2000年12月5日(火)

 たまには社会勉強、ということでラルク・アン・シェル、じゃないシエル東京ドーム公演を見学(爆笑……だわな、やっぱり)。ふだん自分が取材してるようなアーティストの軽く100倍は売れてる人たちのライヴ、曲がりなりにも音楽業界でメシ食ってるんだから、一度は見ておかなきゃ。残念ながら仕事ではありませんけどね。邦楽アーティストのドーム公演なんて、いつ以来だろう。なんでもスカパーで5チャンネル・マルチ・アングル中継をやったそうだ。ということは、マルチ・アングルDVDでも出るのかな。

 全国ドーム・ツアー中だそうで、東京だけで4日間。すごい。当然ながら満員。当たり前だが客は女性が圧倒的。でもアベック連れも多く、意外に男もめだつ。で、感想。

1)ショウの進行の手際があまりよくない。途中で15分ぐらい休憩が入るのだが、事前にアナウンスがなく、休憩の入り方もなんとも曖昧、中途半端で、コンサートの終わりと勘違いした子もいたほど。

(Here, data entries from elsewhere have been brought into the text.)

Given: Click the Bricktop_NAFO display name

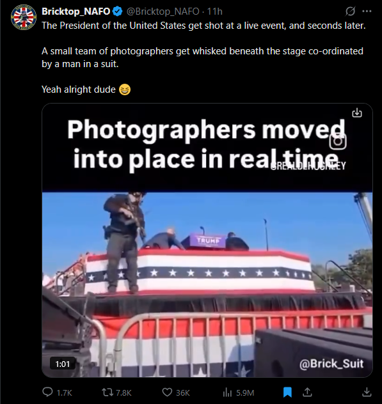Looking at the screenshot, I should 76,12.
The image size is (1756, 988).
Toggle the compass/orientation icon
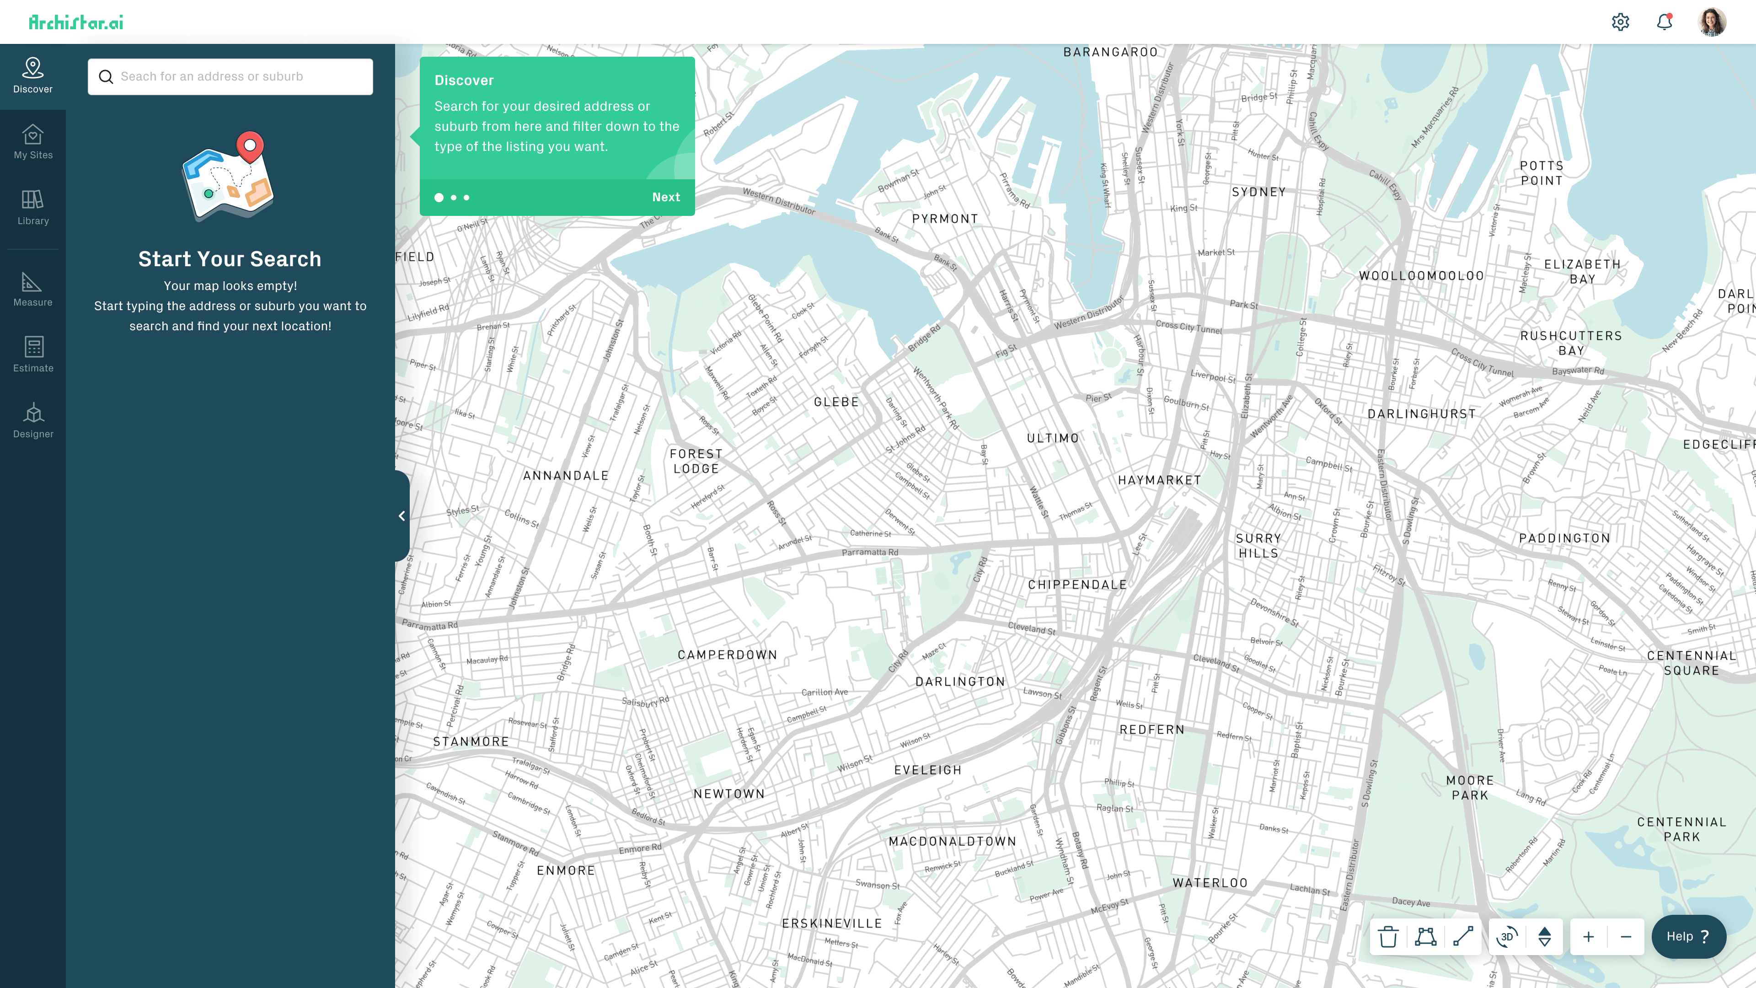click(x=1545, y=936)
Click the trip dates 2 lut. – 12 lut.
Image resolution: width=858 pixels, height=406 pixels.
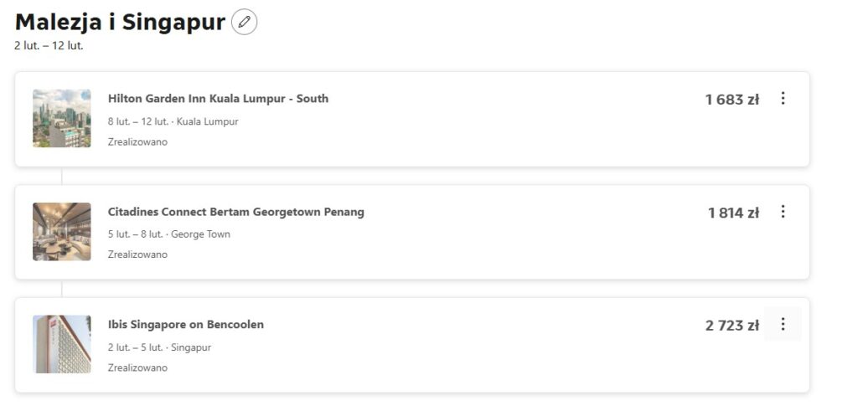[49, 45]
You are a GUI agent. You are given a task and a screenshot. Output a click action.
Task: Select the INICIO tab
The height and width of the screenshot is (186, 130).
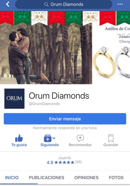(12, 178)
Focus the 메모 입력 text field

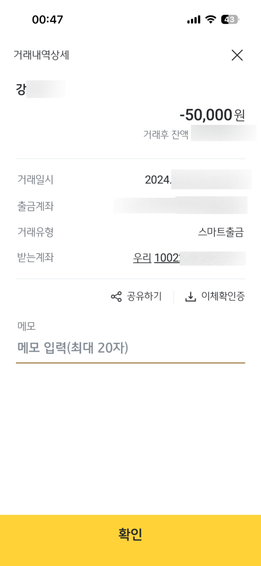click(131, 348)
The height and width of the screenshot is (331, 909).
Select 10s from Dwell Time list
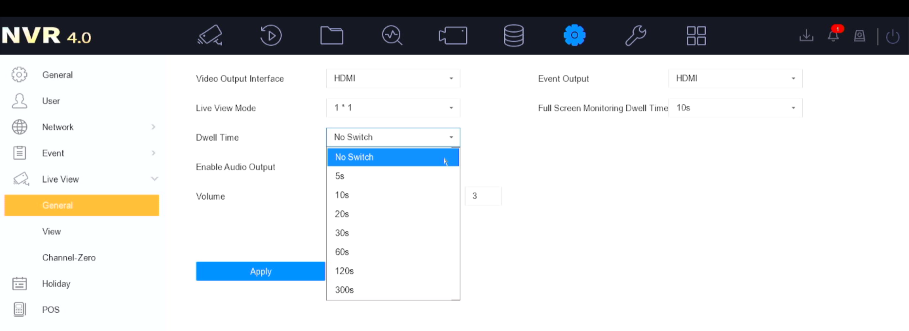tap(342, 195)
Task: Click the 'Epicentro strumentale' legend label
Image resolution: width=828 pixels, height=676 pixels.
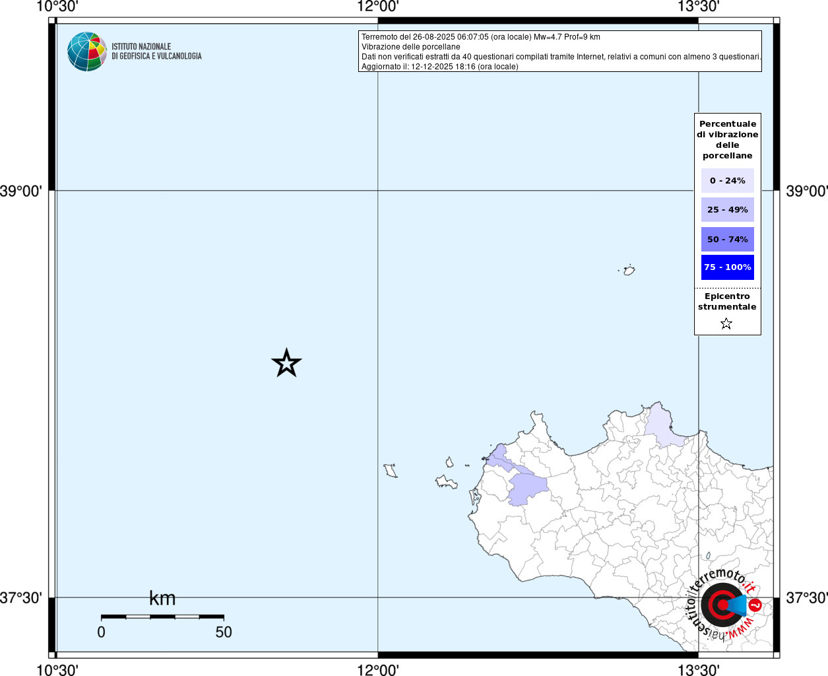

ショウの流れから言ってもコンサート全体の長さから言っても、あそこで休憩を入れる必然性がいまひとつ見えなかった。また、2〜3曲終わるごとに場内が暗転し1〜2分のブレイクが入り、それでまたショウの流れが中断してしまう。なんか、お客さんもいまいち爆発できず不完全燃焼のように見えたのは気のせい?

2)照明、無数のレーザー光線、ステージ後方に備えられた巨大電飾看板はすごくきれい。流される映像も凝っていたし、視覚的にはさすがにトップ・アーティストだけあってお金をかけているし、効果もあがっている。でもPAは貧弱。アリーナの結構前のほうで見たのだが、それでも音はひどい。各楽器の分離は最悪だし、ヴォーカルのメロディさえ満足に聞き取れないほど。アーティストの性格上仕方ないのかもしれないが、ドームみたいに音最悪だってわかってるとこでは、ヴィジュアル演出にかける金や手間ヒマの、せめて半分ぐらいは音響にかけて欲しいもの。ストーンズやU2を見習ってね。

3)ヴォーカル氏は全盛期のバクチク櫻井敦司ほどではないにしろ、かなりの美形で騒がれるのは当然という感じだが、ダラ〜〜とした口調で「腰振ってるかぁ〜」しか言わないMCはどうかと思った。

4)
もちろんキャーキャーと黄色い歓声が飛んでいたが、そのほとんどすべてが「ハイド〜〜」(ヴォーカル?)「ケンちゃ〜〜ん」(ギター?)で、ほかのふたりの立場は? という感じ(名前知らないけど)。

5)
ぼくがいたのはアリーナ正面、やや前方の関係者用の席(おそらくマスコミが大半)だったが、結構空席も目立ったうえに、始まると同時に寝入る人も続出。途中の休憩で半分ぐらいの人が帰ってしまい、最後までいたのは一握り。そんなものなのかなぁ。

 以上。意外に退屈せず見られたが、音楽的には残念ながら何の感興もなし。つうか、音が悪すぎて、あれで評価するのもどうかと思った。曲を事前に知っていればちがったかも。


 つうことで、帰りは新宿麺や阿闍梨で阿闍梨味噌らーめんを一人寂しく食し、帰宅。